Buenos y agradecidos días al Dueño de la vida. Gracias te damos, porque nos hemos podido levantar, porque vamos saliendo a afrontar nuestra jornada llenos de salud y optimismo. Señor, tú has tomado la iniciativa de amarnos, enriquécenos con tu Espíritu, envíalo sobre nosotros generosamente, sin medida. Que no nos escondamos detrás de las dificultades para apagar al Espíritu Santo y no dejarlo actuar. Que él ensanche nuestro corazón y nos estimule para que sepamos descubrir los numerosos caminos del amor.

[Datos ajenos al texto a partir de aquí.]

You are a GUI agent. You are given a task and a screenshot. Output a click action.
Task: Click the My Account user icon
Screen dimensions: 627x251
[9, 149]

Permítenos, Señor, tener confianza y seguridad, que no seamos temerosos ante los retos y dificultades que hoy nos pueda presentar la vida. En Ti confiamos y a Ti nos acogemos y sabemos que no quedaremos defraudados. Gracias, Señor, por enseñarnos a cumplir la ley del amor como signo de servicio y entrega. Que la ley perfecta sea la de amarnos como Tú nos has amado. Amén.
Un feliz miércoles pleno en la presencia del Señor y bajo la protección de Nuestra Madre Santísima. RECODEMOS: “NUESTRA CAPACIDAD NOS VIENE DE DIOS”. ¡ÁNIMO! DIOS TE AMA.
Si van a salir hoy, con mucho cuidado; si no tienen que salir muchísimo mejor. Feliz día.